Sanções contra investidores na indústria do petróleo e gás dificilmente serão aceites no Conselho de Segurança, ainda que talvez seja possível reforçar os controlos sobre transacções internacionais de empresas iranianas ou interditar vendas de equipamentos militares.

A próxima Primavera e talvez a guerra
No pior e mais previsível dos cenários não haverá compromissos aceitáveis para o Irão desenvolver um sector nuclear civil sob supervisão da AIEA e tão pouco será adoptado pela ONU um regime multilateral de sanções gravosas.

Falhada a via das sanções, aliás de eficácia duvidosa face à determinação dos diversos centros de poder no Irão quanto à necessidade de dotar o país de um programa nuclear civil capaz, no mínimo, de rápida conversão militar, restarão, já na próxima Primavera, duas alternativas.
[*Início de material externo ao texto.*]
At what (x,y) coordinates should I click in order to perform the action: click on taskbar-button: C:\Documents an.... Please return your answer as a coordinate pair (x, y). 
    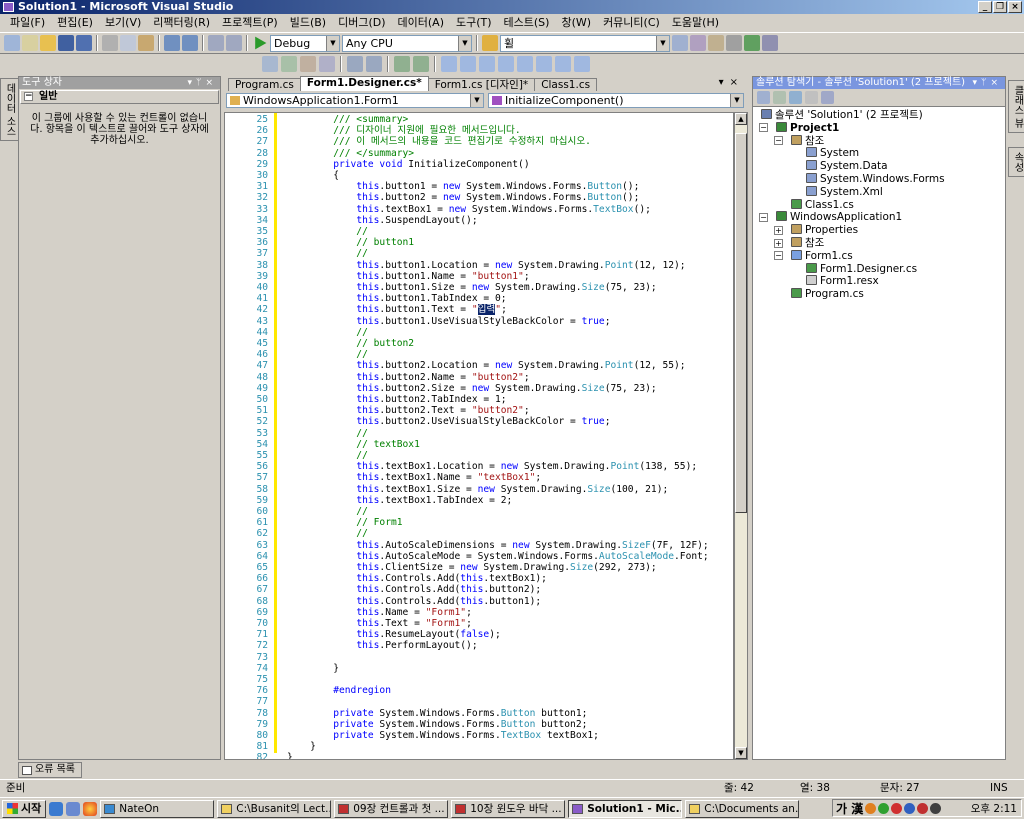
    Looking at the image, I should click on (742, 808).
Os Estados Unidos terão de optar entre aceitar um Irão capaz de se dotar a curto prazo de capacidade de dissuasão militar nuclear e respectivas consequências de proliferação regional, ou, então, preparar condições para um eventual acto de força.

Em Israel, partindo do princípio de que não serão aplicadas sanções internacionais gravosas, será chegada a altura em que terá de ser tomada uma decisão sobre a viabilidade e oportunidade de uma acção militar capaz de atrasar significantemente o programa nuclear do Irão.